Isle of Joy: NYC Living Above (& Below) Ground

How much has New York changed in 20 years?

August 15, 2007 · 1 Comment

There’s an article in New York magazine this week: “Why New Yorkers Live Longer.” This prompted a conversation at work with relative newcomers to the City. Jeannie flipped to page 32 (yes, a real paper magazine page) to cite the change in homicide statistics from 2,272 in 1990 to 579 in 2005. It’s dramatic, no question about it.

I became that dreadful I-Remember-When lady for just a sec. I told them when I came to the city in my late teens two of my female apartmentmates were mugged on their way to a local bar. A crazed man grabbed them both and dragged them into an entry alcove of a classic pre-War building. One roommate grabbed the assailant’s meat cleaver BY THE BLADE to get it away from him as he wielded it against her. The other knee-ed the guy in the groin. They both ran away into the bar, one fainting as soon as the adrenaline wore off, the other vomiting at the curb when she started to come down and realized she needed stitches in her gashed hand.

The next year an intruder broke into our dorm room and tried to assault a different roommate while she was getting ready to go out. She screamed, the Resident Assistants came running to her aid. They chased the assailant out of the building down the block and beat him to a pulp. The cops thanked them once they showed up. The R.A.s became a Navy Seal and a the leader of commando training camp in Maryland, after graduation.

Later that year, during exam week at Christmastime, a local guy was cleaning his gun on the roof of his building nearby. He released a bullet from the gun and it entered the bedroom of the dormroom a few stories above mine. It took out my friend’s left eye and she was given Last Rites. Today she’s a suburban mom in Connecticut.

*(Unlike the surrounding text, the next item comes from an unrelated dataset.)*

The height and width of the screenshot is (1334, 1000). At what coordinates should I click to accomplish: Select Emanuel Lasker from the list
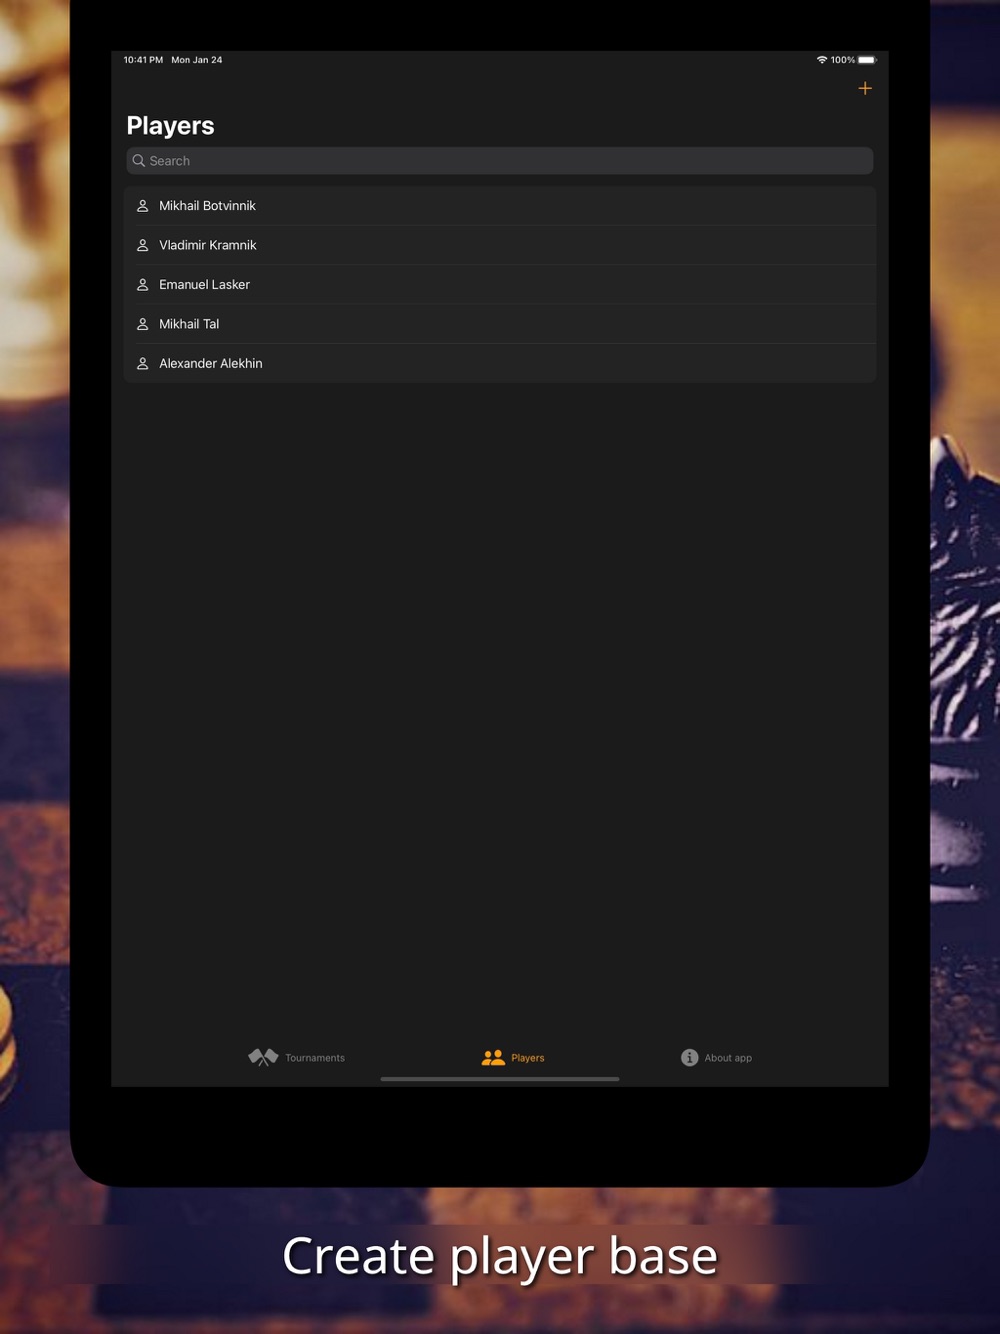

Life goes on. None of these stories made the news. Our reality was we had to keep our heads down, don’t let a predator see you’re scared, don’t draw attention to yourself.

Contrast that to what I witnessed on the Downtown #1 train on Sunday afternoon. A large family boarded the train on their way to the Dominican Independence Day Parade on Sixth Avenue in Midtown. In their hurry to get everyone in the car the pre-teens charged with pushing the large ice cooler from the outside platform into the subway car knocked the lid off the cooler. At least two dozen bottles of Corona beer rolled out and across the train’s floor as it wobbled over the rails. Cubes of ice spilled out of the cooler, too.

The difference? Riders exclaimed their “whoas!” “conyo!s” and “shits” while laughing. Then they jumped to their feet to help collect the bottles as they rolled down through the length of the car. They returned them to the owner’s cooler. They. Returned. The. Beer. To. The. Owners.

How do you think this scenario would have played out in 1990, I ask you?